- **What is asked**: Copy the records below, changing each "GUI agent" to "screen agent" and leaving everything else as it is.

Target pointing data:

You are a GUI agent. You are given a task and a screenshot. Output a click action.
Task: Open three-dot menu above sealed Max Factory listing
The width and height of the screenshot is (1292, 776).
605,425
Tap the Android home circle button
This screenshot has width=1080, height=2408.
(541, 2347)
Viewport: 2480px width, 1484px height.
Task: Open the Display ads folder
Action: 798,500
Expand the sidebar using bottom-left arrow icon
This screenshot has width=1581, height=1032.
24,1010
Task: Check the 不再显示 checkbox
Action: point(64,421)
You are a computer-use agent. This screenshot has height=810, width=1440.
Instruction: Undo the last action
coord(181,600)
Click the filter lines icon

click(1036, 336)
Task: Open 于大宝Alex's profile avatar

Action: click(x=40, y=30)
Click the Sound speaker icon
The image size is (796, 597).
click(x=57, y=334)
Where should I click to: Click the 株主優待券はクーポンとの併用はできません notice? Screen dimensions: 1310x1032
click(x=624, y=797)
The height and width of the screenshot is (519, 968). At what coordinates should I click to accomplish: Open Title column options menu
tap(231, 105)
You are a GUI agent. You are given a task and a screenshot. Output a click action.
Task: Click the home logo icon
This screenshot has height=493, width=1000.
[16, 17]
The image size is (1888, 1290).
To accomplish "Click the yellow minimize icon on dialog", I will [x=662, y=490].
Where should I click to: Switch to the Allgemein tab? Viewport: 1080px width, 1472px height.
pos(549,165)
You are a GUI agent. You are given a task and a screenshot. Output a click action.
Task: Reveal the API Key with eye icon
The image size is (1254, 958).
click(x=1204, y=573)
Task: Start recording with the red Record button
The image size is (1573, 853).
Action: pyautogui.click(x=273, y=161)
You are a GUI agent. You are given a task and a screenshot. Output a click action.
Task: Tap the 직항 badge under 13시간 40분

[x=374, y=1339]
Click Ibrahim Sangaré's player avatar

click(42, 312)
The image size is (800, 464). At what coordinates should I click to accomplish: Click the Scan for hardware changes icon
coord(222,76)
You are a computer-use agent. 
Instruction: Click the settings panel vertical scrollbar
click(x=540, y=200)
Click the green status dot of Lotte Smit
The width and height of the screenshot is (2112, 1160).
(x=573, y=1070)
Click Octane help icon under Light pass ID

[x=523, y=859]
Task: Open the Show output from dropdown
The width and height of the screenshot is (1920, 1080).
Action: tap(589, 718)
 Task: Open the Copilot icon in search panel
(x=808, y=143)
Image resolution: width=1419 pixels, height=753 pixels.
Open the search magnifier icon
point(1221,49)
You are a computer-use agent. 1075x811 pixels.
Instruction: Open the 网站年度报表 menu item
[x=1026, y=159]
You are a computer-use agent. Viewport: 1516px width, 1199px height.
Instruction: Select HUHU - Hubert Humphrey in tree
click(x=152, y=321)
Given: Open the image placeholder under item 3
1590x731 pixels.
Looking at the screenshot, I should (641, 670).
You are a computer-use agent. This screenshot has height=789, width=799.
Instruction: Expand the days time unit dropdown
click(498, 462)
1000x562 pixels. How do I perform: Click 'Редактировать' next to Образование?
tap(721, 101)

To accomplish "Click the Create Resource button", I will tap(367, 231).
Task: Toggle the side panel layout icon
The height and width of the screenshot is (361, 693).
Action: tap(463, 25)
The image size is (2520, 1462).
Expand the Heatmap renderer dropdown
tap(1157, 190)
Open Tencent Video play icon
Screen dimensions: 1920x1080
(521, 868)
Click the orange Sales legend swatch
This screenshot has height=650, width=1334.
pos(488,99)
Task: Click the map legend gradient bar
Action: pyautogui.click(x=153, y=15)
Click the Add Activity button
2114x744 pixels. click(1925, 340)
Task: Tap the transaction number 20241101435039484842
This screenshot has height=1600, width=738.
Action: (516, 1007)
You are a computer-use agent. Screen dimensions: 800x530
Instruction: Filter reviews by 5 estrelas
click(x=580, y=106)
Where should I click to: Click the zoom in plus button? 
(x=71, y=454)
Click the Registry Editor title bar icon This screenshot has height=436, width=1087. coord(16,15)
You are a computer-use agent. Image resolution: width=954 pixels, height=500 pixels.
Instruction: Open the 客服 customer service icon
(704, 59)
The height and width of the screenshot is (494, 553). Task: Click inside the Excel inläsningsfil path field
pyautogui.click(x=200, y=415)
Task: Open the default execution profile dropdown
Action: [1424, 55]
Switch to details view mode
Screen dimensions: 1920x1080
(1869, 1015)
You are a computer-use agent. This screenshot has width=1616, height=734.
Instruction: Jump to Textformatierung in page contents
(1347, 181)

- **Solution for this exercise**:
You are a screen agent. You are given a task and a screenshot. Output a click action.
Task: Open three-dot menu above sealed Max Factory listing
The width and height of the screenshot is (1292, 776).
605,425
Tap the Android home circle button
This screenshot has width=1080, height=2408.
(541, 2347)
Viewport: 2480px width, 1484px height.
Task: Open the Display ads folder
Action: 798,500
Expand the sidebar using bottom-left arrow icon
This screenshot has width=1581, height=1032.
24,1010
Task: Check the 不再显示 checkbox
Action: point(64,421)
You are a computer-use agent. This screenshot has height=810, width=1440.
Instruction: Undo the last action
coord(181,600)
Click the filter lines icon

click(1036, 336)
Task: Open 于大宝Alex's profile avatar

Action: click(x=40, y=30)
Click the Sound speaker icon
The image size is (796, 597).
click(x=57, y=334)
Where should I click to: Click the 株主優待券はクーポンとの併用はできません notice? Screen dimensions: 1310x1032
click(x=624, y=797)
The height and width of the screenshot is (519, 968). At what coordinates should I click to accomplish: Open Title column options menu
tap(231, 105)
You are a screen agent. You are given a task and a screenshot. Output a click action.
Task: Click the home logo icon
This screenshot has height=493, width=1000.
[16, 17]
The image size is (1888, 1290).
To accomplish "Click the yellow minimize icon on dialog", I will [x=662, y=490].
Where should I click to: Switch to the Allgemein tab? Viewport: 1080px width, 1472px height.
pos(549,165)
You are a screen agent. You are given a task and a screenshot. Output a click action.
Task: Reveal the API Key with eye icon
The image size is (1254, 958).
click(x=1204, y=573)
Task: Start recording with the red Record button
The image size is (1573, 853).
Action: pyautogui.click(x=273, y=161)
You are a screen agent. You are given a task and a screenshot. Output a click action.
Task: Tap the 직항 badge under 13시간 40분

[x=374, y=1339]
Click Ibrahim Sangaré's player avatar

click(42, 312)
The image size is (800, 464). At what coordinates should I click to accomplish: Click the Scan for hardware changes icon
coord(222,76)
You are a computer-use agent. 
Instruction: Click the settings panel vertical scrollbar
click(x=540, y=200)
Click the green status dot of Lotte Smit
The width and height of the screenshot is (2112, 1160).
(x=573, y=1070)
Click Octane help icon under Light pass ID

[x=523, y=859]
Task: Open the Show output from dropdown
The width and height of the screenshot is (1920, 1080).
Action: tap(589, 718)
 Task: Open the Copilot icon in search panel
(x=808, y=143)
Image resolution: width=1419 pixels, height=753 pixels.
Open the search magnifier icon
point(1221,49)
You are a computer-use agent. 1075x811 pixels.
Instruction: Open the 网站年度报表 menu item
[x=1026, y=159]
You are a computer-use agent. Viewport: 1516px width, 1199px height.
Instruction: Select HUHU - Hubert Humphrey in tree
click(x=152, y=321)
Given: Open the image placeholder under item 3
1590x731 pixels.
Looking at the screenshot, I should (641, 670).
You are a computer-use agent. This screenshot has height=789, width=799.
Instruction: Expand the days time unit dropdown
click(498, 462)
1000x562 pixels. How do I perform: Click 'Редактировать' next to Образование?
tap(721, 101)

To accomplish "Click the Create Resource button", I will tap(367, 231).
Task: Toggle the side panel layout icon
The height and width of the screenshot is (361, 693).
Action: tap(463, 25)
The image size is (2520, 1462).
Expand the Heatmap renderer dropdown
tap(1157, 190)
Open Tencent Video play icon
Screen dimensions: 1920x1080
(521, 868)
Click the orange Sales legend swatch
This screenshot has height=650, width=1334.
pos(488,99)
Task: Click the map legend gradient bar
Action: pyautogui.click(x=153, y=15)
Click the Add Activity button
2114x744 pixels. click(1925, 340)
Task: Tap the transaction number 20241101435039484842
This screenshot has height=1600, width=738.
Action: (516, 1007)
You are a computer-use agent. Screen dimensions: 800x530
Instruction: Filter reviews by 5 estrelas
click(x=580, y=106)
Where should I click to: Click the zoom in plus button? 
(x=71, y=454)
Click the Registry Editor title bar icon This screenshot has height=436, width=1087. coord(16,15)
You are a computer-use agent. Image resolution: width=954 pixels, height=500 pixels.
Instruction: Open the 客服 customer service icon
(704, 59)
The height and width of the screenshot is (494, 553). Task: Click inside the Excel inläsningsfil path field
pyautogui.click(x=200, y=415)
Task: Open the default execution profile dropdown
Action: [1424, 55]
Switch to details view mode
Screen dimensions: 1920x1080
(1869, 1015)
You are a computer-use agent. This screenshot has width=1616, height=734.
Instruction: Jump to Textformatierung in page contents
(1347, 181)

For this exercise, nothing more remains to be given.